Originally posted Sep 19, 2005
So, anyway, we went to Mass, Our Lady of Mt. Carmel. This parish church looked amazing: it was a cathedral, almost a Basilica in its guilded reliefs and grandeur. Of course, since we are a bit away from the hubbub of Metro Manila, the Mass was entirely in Tagalog. Entirely. (Usually, at Marikina, the readings are in English and the order of the Mass: the Sanctus, the Lord's Prayer, the Homily are in Tagalog, so I can follow along well enough.) Our choir director came to the Philippines when his daughter's family came here on, um, business. He later complained to us that all the choirs here sing to the heartbeat: bump-bump, bump-bump goes the bass drum in every synthesizer of every choir he heard. Not so with this choir! They alternately chanted the Tagalog verses and then sang beautifully layered harmonies. It looked like there were eight members; the soloists sang wonderfully on their own, but also blended in with the other singers nicely.
The highlights of the mass where two full-on meltdowns by Isabel (she dropped her sunglasses on both occasions and could not be pried away from the floor) requiring that I take her outside into the sudden torrential downpour (that suddenly ceased as I walked outside carrying her) and my ability to jerk myself awake, three times, from a standing position. Those 5 pm Masses, after being awake since 2:30 am, are killers, I tell ya!

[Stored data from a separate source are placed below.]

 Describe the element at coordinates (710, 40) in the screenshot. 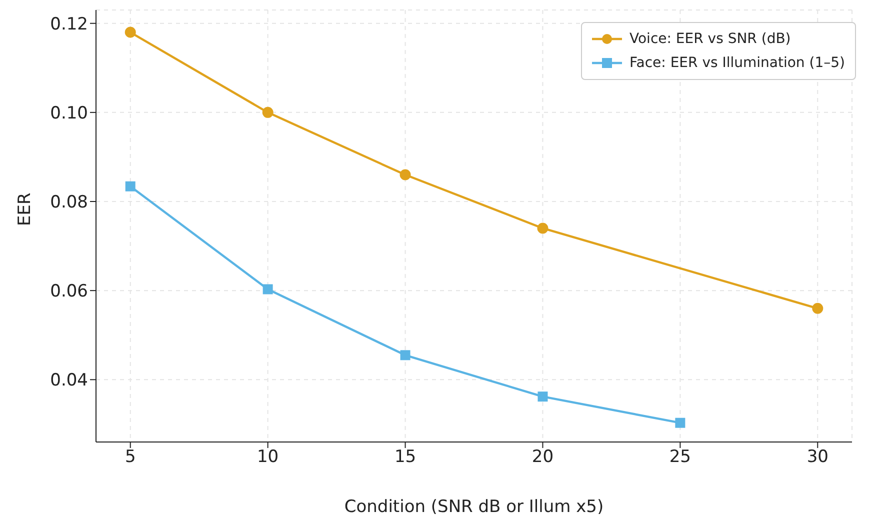

I see `legend-label: Voice: EER vs SNR (dB)` at that location.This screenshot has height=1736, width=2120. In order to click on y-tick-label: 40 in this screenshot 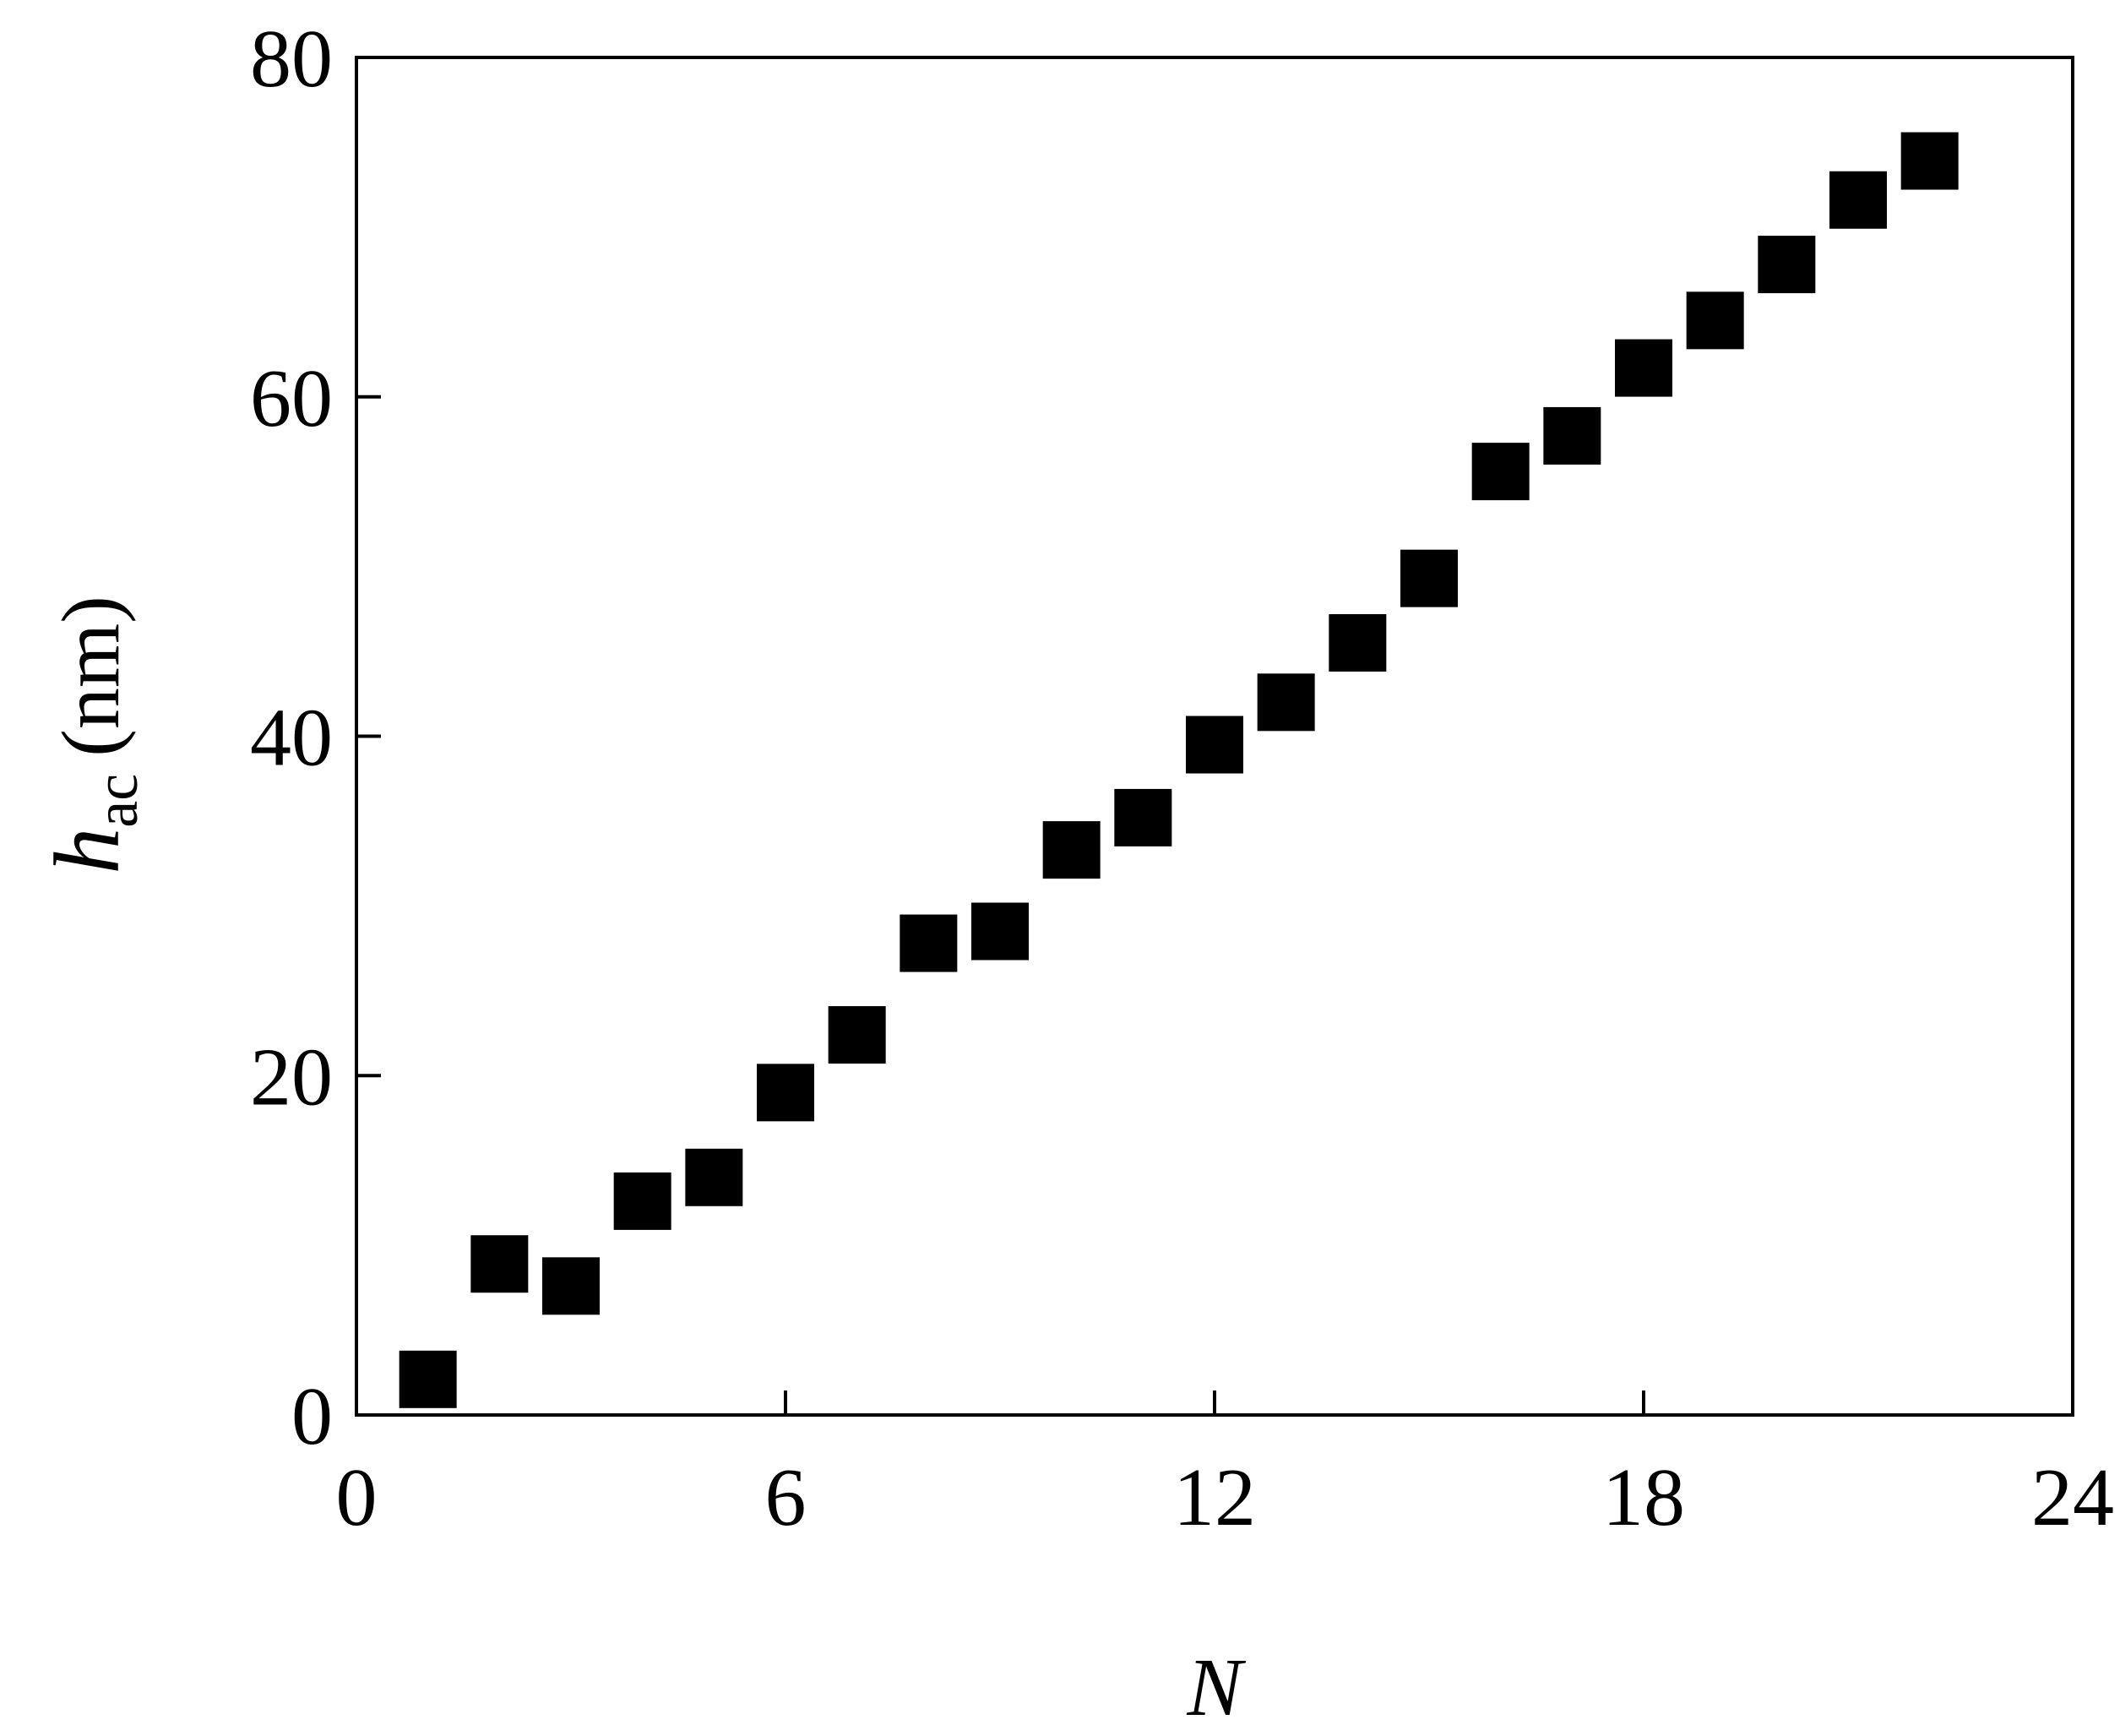, I will do `click(292, 738)`.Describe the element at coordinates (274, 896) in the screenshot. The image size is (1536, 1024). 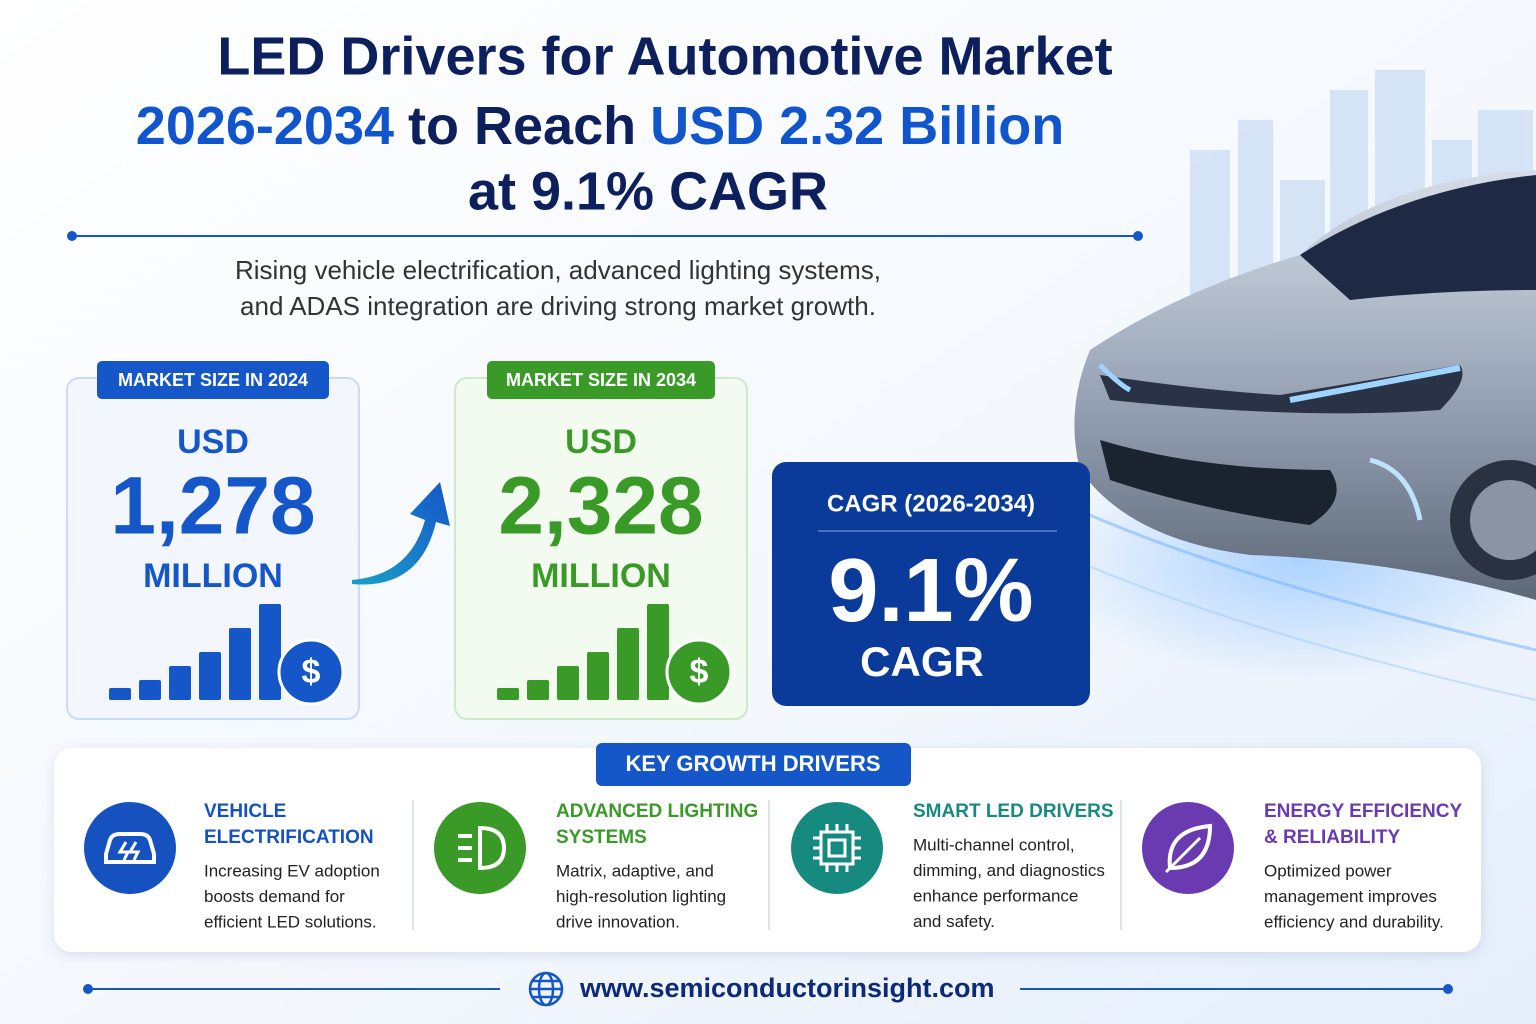
I see `driver-text: boosts demand for` at that location.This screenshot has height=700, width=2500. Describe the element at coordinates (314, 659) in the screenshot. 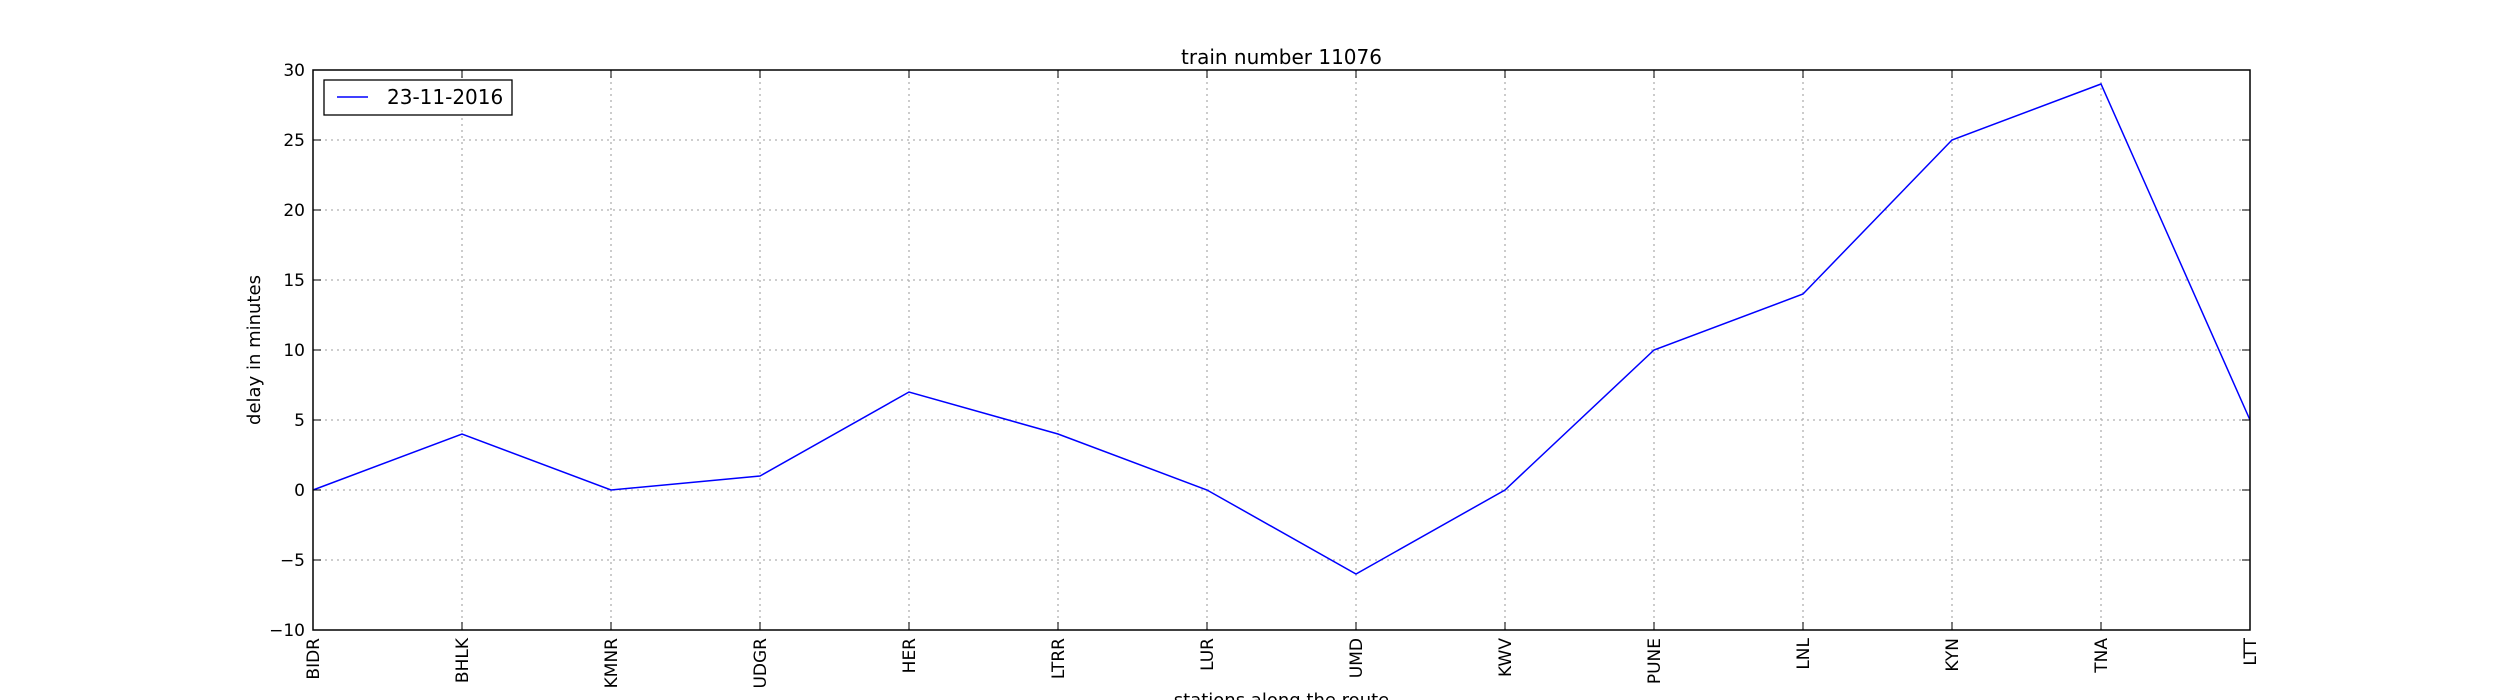

I see `x-tick-label: BIDR` at that location.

It's funny, as soon as I stepped outside, carrying the li'l tyke, she instantly stopped wailing to check out the neat surroundings. She became a sweet little baby again, looking out curiously from my arm to see the surrounding shops and houses, but she was especially attracted to the pair of Patriarchs guarding the entrance to the Church. On the right stood St. Peter in a green robe and gold cloth holding a pair of keys and on the left stood St. Paul in a grey robe and red cloth. I would point out features of each saint, and we would stand and admire the saint for a moment. Isabel would then shyly point toward the other saint, so then we would walk over to admire and observe. This cycle repeated quite a few times: Isabel also became interested in removing the rain water from the palms planted in front of the saints. As soon as she saw her mama pass by the entrance (returning from assisting Elena Marie, who needed to excuse herself for a moment), the game was up.
Good thing, too: she weighs in at 30 lbs now!
After Mass, the priest remained in the center aisle to dispense blessings. Diane's parents, who are not Catholic, shook his hand, instead of "mano"ing [bowing one's forehead to the back of the hand]. This surprised him. Then he saw me and Omar, who was wearing a "NYPD" dark blue shirt ... I think today was an unusual day for this priest.
We all then rushed out, back into the rain, to pile into our van. Isabel, being tired, began crying, so we formed a hasty plan: Elena Marie would go with Anda and Pap"U" to the pancake house for breakfast ("HOORAY!" Elena Marie is not one to turn down a pancake house invitation), and I would "guard" Isabel when Diane put her to bed. Not quite sure how well I "guarded" Isabel, because I was out before she was.
And then I woke up "this morning" to practice Kenjutsu, but, this time, the staff were used to my early morning ways (actually, I showed up at dawn, around 5:30 am, trying first to return to sleep), so, instead of panicking or keeping a very safe mental distance from me, they sat back and enjoyed the show. I always knew that 20 years of practicing swinging around a stick would turn out useful somehow.